1 remove italic tags from paragraphs then 2 remove the section tags if you post a sample section it will be easier to help e.g. to remove the form tags find <form>(.*)</form) replace with \1 |
Advert | |
|
03-01-2020, 08:43 AM | #3 | |
Evangelist
Posts: 487
Karma: 32554
Join Date: May 2014
Location: Canada
Device: Kobo Libra Colour
|
Quote:
Here's an example: Spoiler:
And more difficult, but if possible: Spoiler:
|
|
03-01-2020, 09:04 AM | #4 |
Wizard
Posts: 3,305
Karma: 10259306
Join Date: May 2016
Device: kobo forma, Kobo Libra, Huawei media Tab, fire HD10, PW3 HDX8.9,
|
ok for the 1st one
find <p><em>(.*)</em></p> replace <p>\1</p> for the 2nd one, use 2 passes - first remove the not-needed inner bits which start with a close em tag followed by an open em tag: find </em>(.*)<em> replace \1 then use a 2nd pass to change em to strong the trick is to use several simple expressions not one very complicated one, and review results after each stage. make a backup before risking a replace all if you have the patience, step through using find replace to do single operations and then move on to the next candidate, that way you can skip past any o you want to leave unchanged NB I do all this using sigil - syntax may be different for other tools |
03-01-2020, 09:45 AM | #5 |
Well trained by Cats
Posts: 30,351
Karma: 58032210
Join Date: Aug 2009
Location: The Central Coast of California
Device: Kobo Libra2,Kobo Aura2v1, K4NT(Fixed: New Bat.), Galaxy Tab A
|
If you were doing ALL italic, I would suggest the Edit Spans and Divs plugin.

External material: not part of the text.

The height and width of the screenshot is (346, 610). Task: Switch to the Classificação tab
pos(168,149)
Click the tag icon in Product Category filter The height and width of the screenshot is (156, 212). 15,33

Don't believe the name. it does many more tag types...ONE type at a time (It is Diaps toolbag in Sigil) For the stop trying to do all in ONE PASS. All you do is give Murphy a leg up (.*?) reduces the greedyness of th (.*) <p><i>What!</i> will happen if this <i>code appears?</i></p> |
Advert | |
|
03-01-2020, 11:13 AM | #6 |
Evangelist
Posts: 487
Karma: 32554
Join Date: May 2014
Location: Canada
Device: Kobo Libra Colour
|
I think I am misunderstanding you. From what I understand, your suggestions would remove the <em></em> tags, regardless if they are found between the <form></form> tags, which is NOT what I want. Anything outside the <form></form> tags should stay as is. The <form> tag contains formatting which has italics in it, so the addition of <em> tags are unnecessary.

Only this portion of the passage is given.